We sat on a bench outside. I ate the pieces of candy one at a time and felt the sweetness cutting against the roof of my mouth. Eden sipped his soda and ate his chocolate bar; he swung his feet forward and backward beneath the bench.
When we finished our sweets, we walked across the empty parking lot to the pay phone. The change in my hand felt heavy, damp with sweat. I lifted the receiver, which was warm, and pressed zero.
An American operator answered. I told her I wanted to call London, England, and she said she would have to connect me to the international operator. I waited, staring at the numbers.
Eden kicked a piece of gravel with the toe of his shoe.
The international operator came on the line; she said I would need to deposit three dollars and seventy-five cents for the first three minutes.

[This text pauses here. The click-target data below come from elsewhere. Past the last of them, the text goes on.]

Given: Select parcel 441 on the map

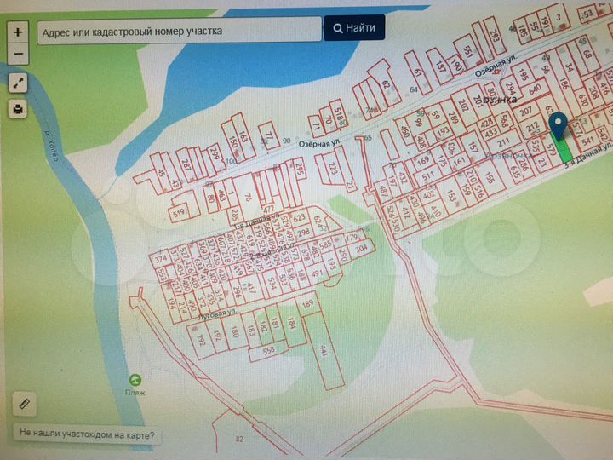Looking at the screenshot, I should tap(324, 349).
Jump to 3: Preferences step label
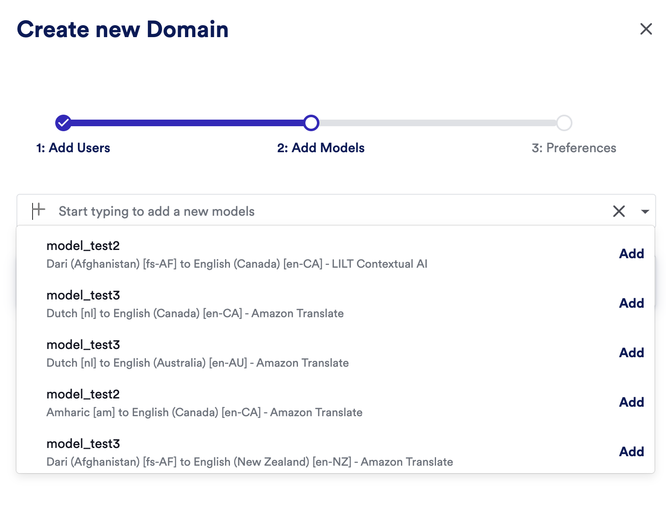 [574, 148]
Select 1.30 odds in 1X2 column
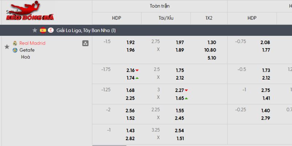 pyautogui.click(x=211, y=42)
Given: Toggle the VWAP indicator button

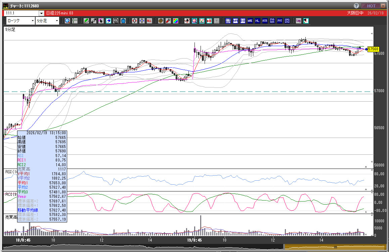Looking at the screenshot, I should tap(228, 21).
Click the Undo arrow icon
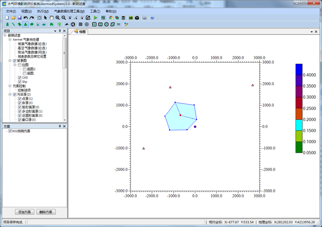 click(x=26, y=17)
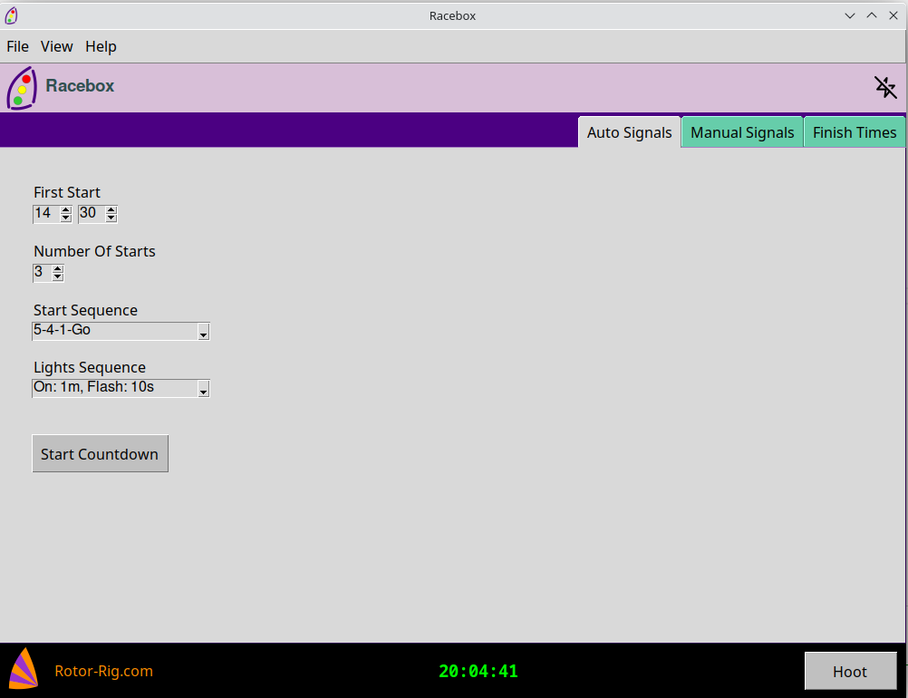This screenshot has width=908, height=698.
Task: Open the Finish Times tab
Action: [x=855, y=132]
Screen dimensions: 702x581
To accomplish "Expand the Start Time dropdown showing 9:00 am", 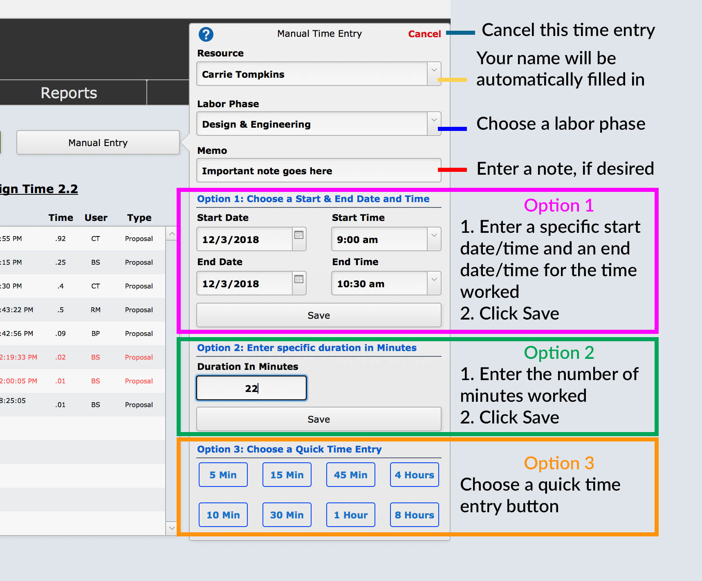I will 434,239.

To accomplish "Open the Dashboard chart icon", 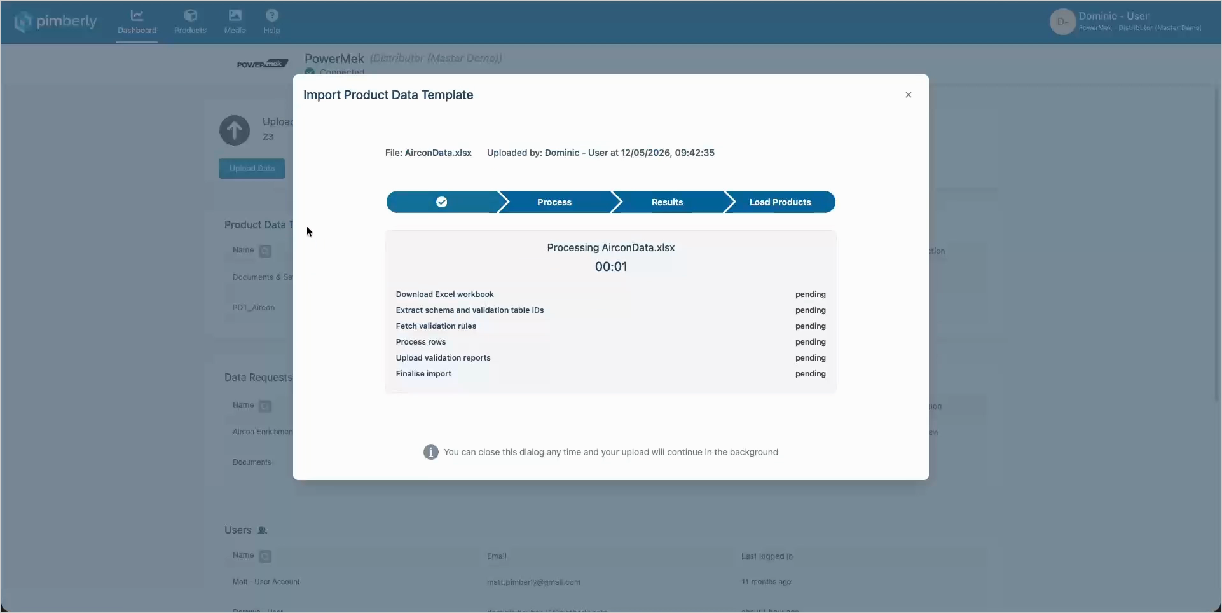I will click(x=137, y=15).
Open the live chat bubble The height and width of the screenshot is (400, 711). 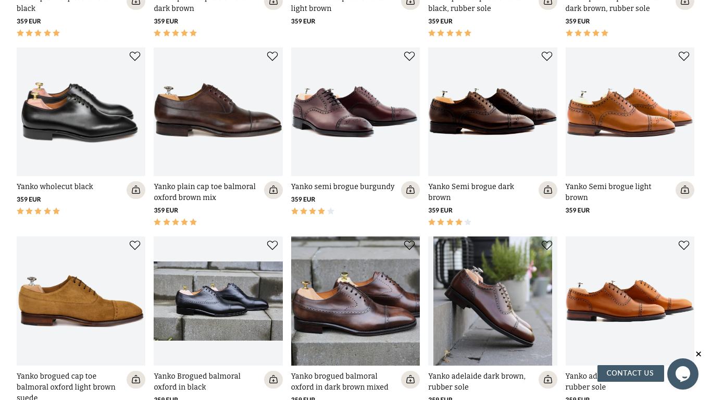pyautogui.click(x=683, y=373)
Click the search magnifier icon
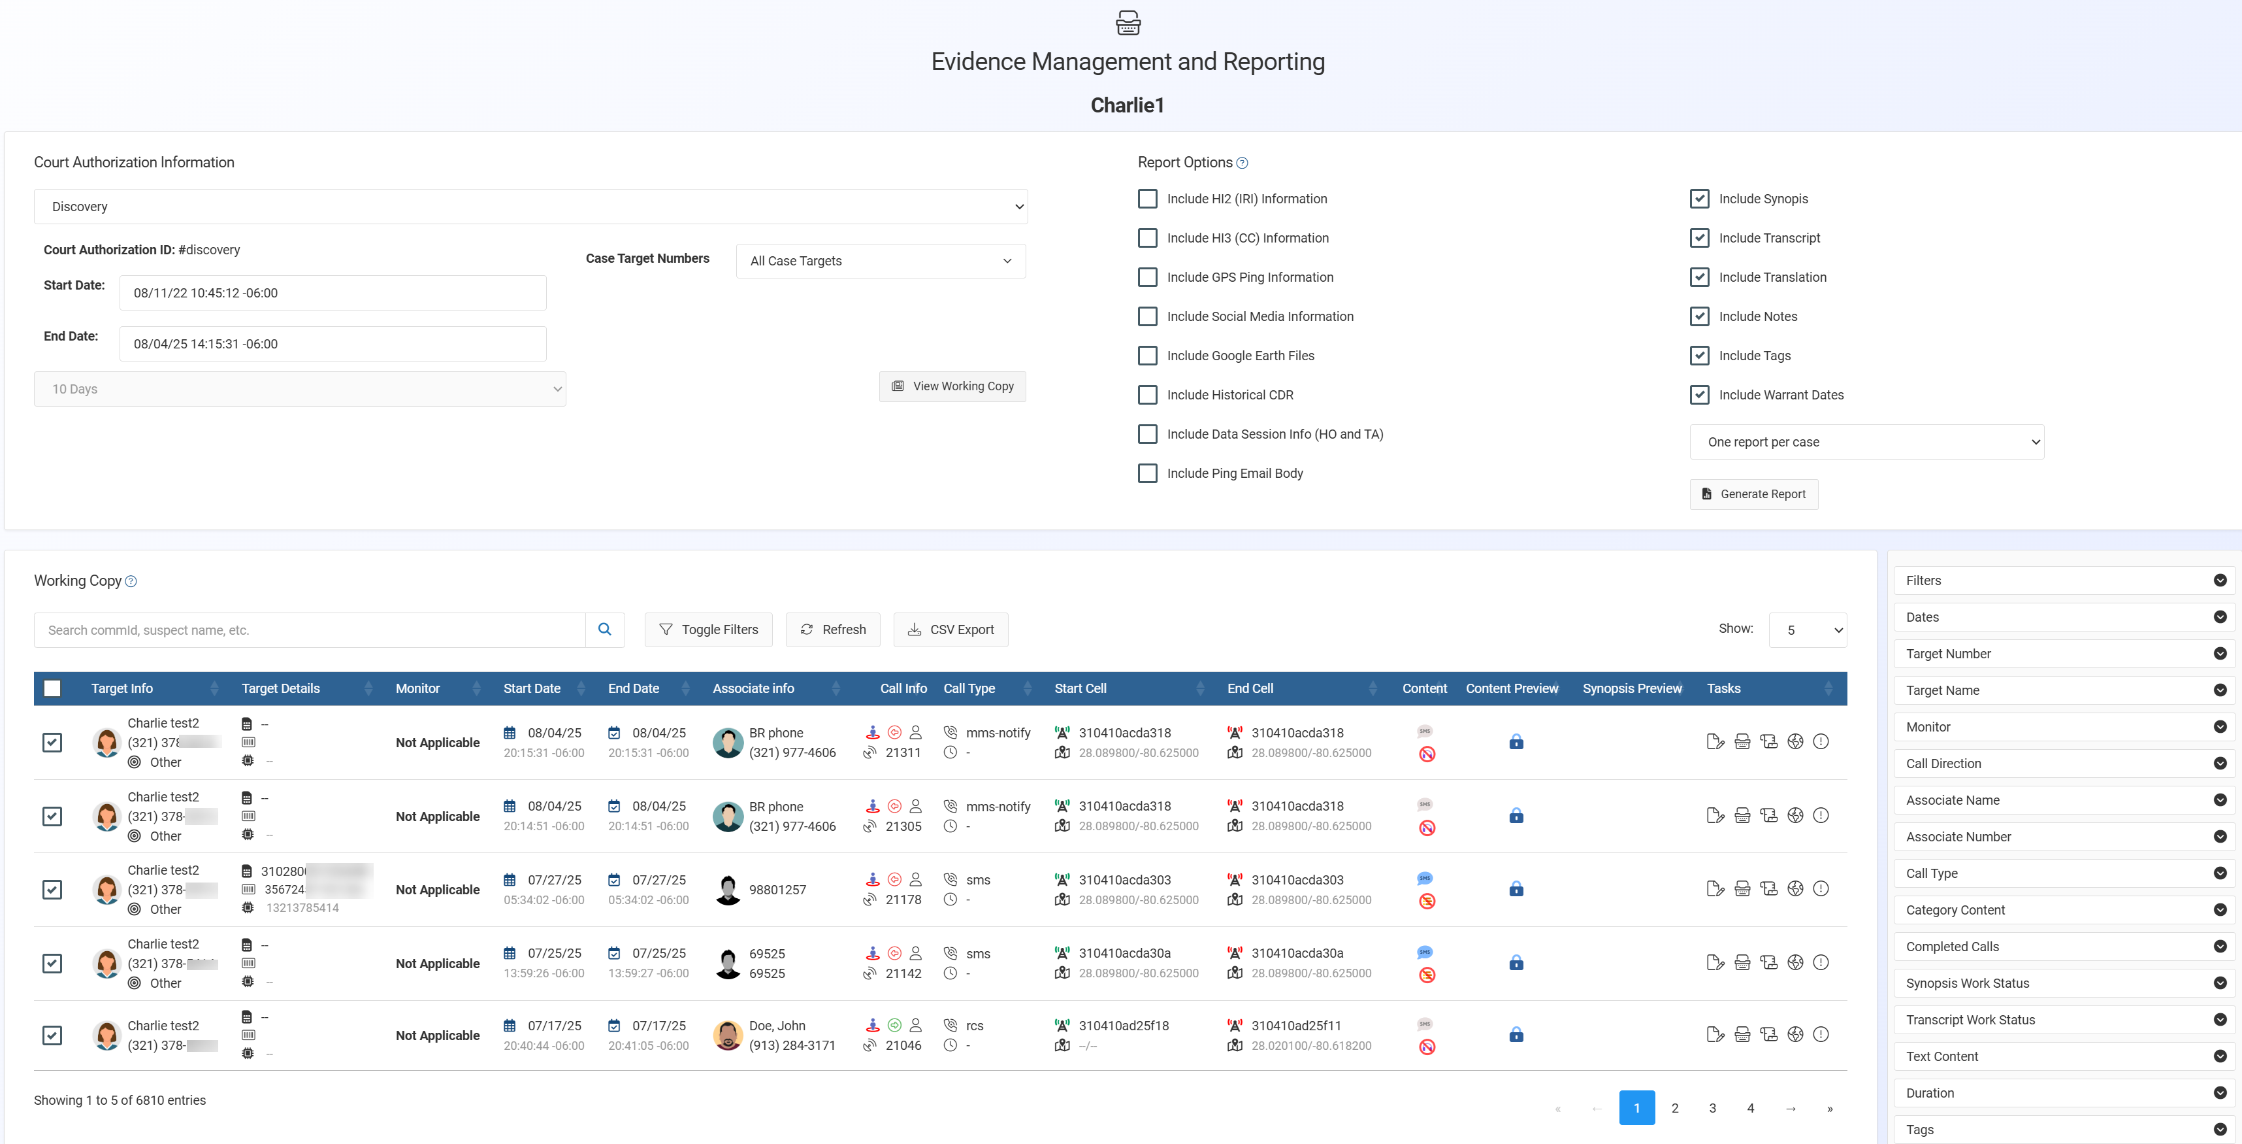Viewport: 2242px width, 1144px height. [605, 629]
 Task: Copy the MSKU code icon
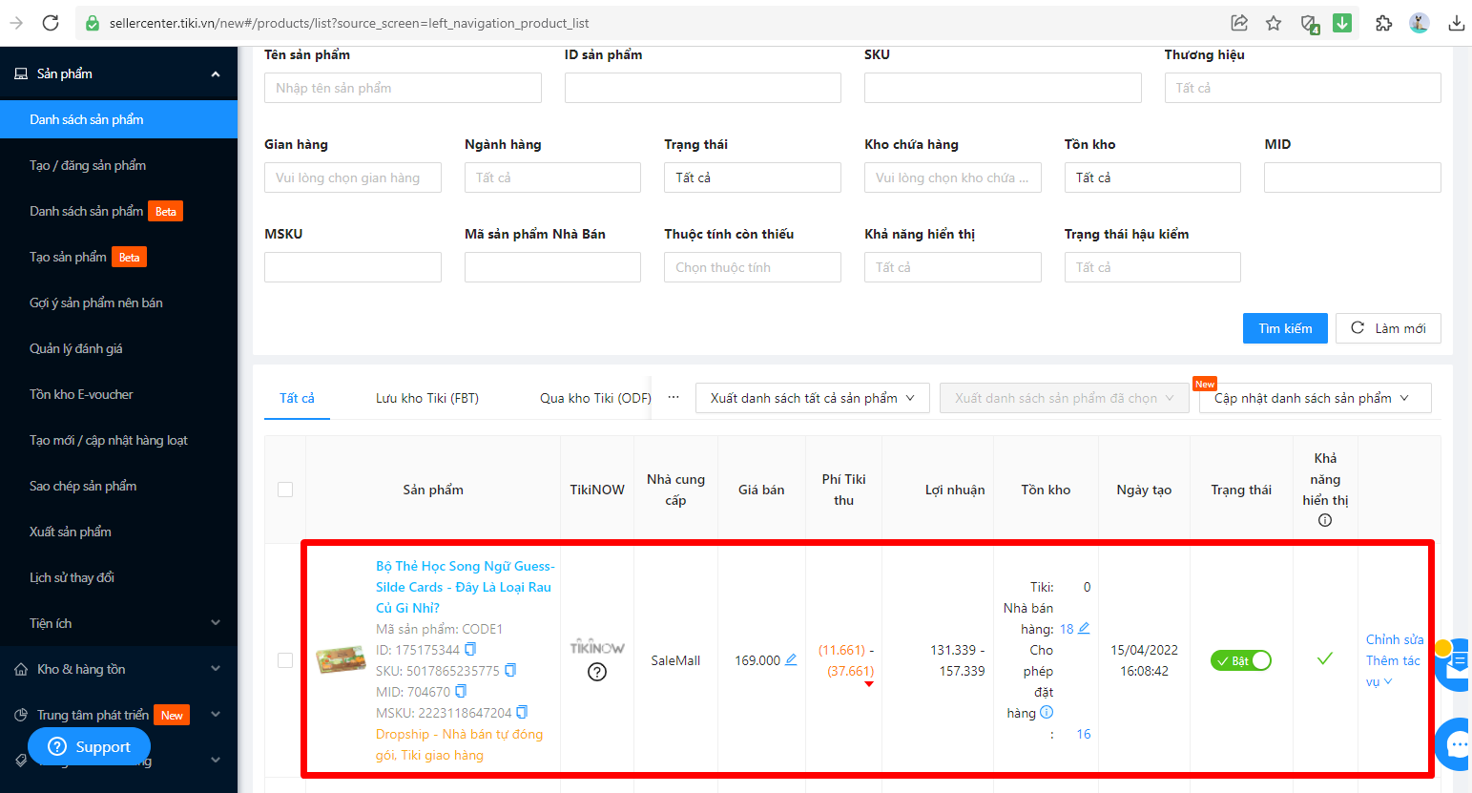click(522, 713)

“Three dollars and seventy-five cents,” I said back to her. “I don’t have enough change.”
I didn’t have enough change left, after buying the sodas and sweets. I never thought it would cost that much. I looked at the shop, wondering if the old man would loan us a dollar.
A car drove into the petrol station and stopped in front of the shop. Two women got out wearing halter tops and shorts. One walked into the shop while the other filled the car up at the pump.
We would have to call our father collect, and our father hated collect calls.
I watched the woman fill her car up. She held the pump in one hand and rested the other hand on her hip. Her brown hair was feathered back. She looked very confident, almost tough. Her friend came from the shop, and the woman holding the pump laughed, slapping her thigh at something her friend said.